- EXERCISE
Repeat all the data word for word.

Records contained in a dataset:
--- --- ---
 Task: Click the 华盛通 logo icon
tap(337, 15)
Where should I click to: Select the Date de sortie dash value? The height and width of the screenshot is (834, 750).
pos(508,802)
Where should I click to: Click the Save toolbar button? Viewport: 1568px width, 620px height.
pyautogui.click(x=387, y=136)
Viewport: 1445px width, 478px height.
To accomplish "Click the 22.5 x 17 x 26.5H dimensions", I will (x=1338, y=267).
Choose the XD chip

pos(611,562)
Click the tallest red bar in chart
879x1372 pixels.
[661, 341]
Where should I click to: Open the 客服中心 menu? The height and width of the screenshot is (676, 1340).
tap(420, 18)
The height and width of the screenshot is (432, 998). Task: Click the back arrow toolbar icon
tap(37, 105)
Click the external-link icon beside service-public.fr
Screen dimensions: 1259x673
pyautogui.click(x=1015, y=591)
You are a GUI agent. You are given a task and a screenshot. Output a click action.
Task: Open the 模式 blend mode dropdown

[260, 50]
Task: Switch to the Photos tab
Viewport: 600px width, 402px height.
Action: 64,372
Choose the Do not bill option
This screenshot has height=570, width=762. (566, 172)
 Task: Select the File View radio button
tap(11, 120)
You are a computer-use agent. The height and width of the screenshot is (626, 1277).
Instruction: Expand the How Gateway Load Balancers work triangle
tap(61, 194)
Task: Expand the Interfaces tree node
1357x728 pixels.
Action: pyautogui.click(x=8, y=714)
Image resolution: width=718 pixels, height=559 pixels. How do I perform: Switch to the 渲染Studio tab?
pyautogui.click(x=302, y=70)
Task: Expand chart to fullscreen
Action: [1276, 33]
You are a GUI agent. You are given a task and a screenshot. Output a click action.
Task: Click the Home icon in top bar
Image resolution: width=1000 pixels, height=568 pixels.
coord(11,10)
--- --- ---
- EXERCISE RESULT
 Task: Click the 华盛通 logo icon
tap(337, 15)
Where should I click to: Select the Date de sortie dash value? The height and width of the screenshot is (834, 750).
pos(508,802)
Where should I click to: Click the Save toolbar button? Viewport: 1568px width, 620px height.
pyautogui.click(x=387, y=136)
Viewport: 1445px width, 478px height.
To accomplish "Click the 22.5 x 17 x 26.5H dimensions", I will (x=1338, y=267).
Choose the XD chip

pos(611,562)
Click the tallest red bar in chart
879x1372 pixels.
[661, 341]
Where should I click to: Open the 客服中心 menu? The height and width of the screenshot is (676, 1340).
tap(420, 18)
The height and width of the screenshot is (432, 998). Task: Click the back arrow toolbar icon
tap(37, 105)
Click the external-link icon beside service-public.fr
Screen dimensions: 1259x673
pyautogui.click(x=1015, y=591)
You are a GUI agent. You are given a task and a screenshot. Output a click action.
Task: Open the 模式 blend mode dropdown

[260, 50]
Task: Switch to the Photos tab
Viewport: 600px width, 402px height.
Action: 64,372
Choose the Do not bill option
This screenshot has height=570, width=762. (566, 172)
 Task: Select the File View radio button
tap(11, 120)
You are a computer-use agent. The height and width of the screenshot is (626, 1277).
Instruction: Expand the How Gateway Load Balancers work triangle
tap(61, 194)
Task: Expand the Interfaces tree node
1357x728 pixels.
Action: pyautogui.click(x=8, y=714)
Image resolution: width=718 pixels, height=559 pixels. How do I perform: Switch to the 渲染Studio tab?
pyautogui.click(x=302, y=70)
Task: Expand chart to fullscreen
Action: [1276, 33]
You are a GUI agent. You are given a task and a screenshot. Output a click action.
Task: Click the Home icon in top bar
Image resolution: width=1000 pixels, height=568 pixels.
coord(11,10)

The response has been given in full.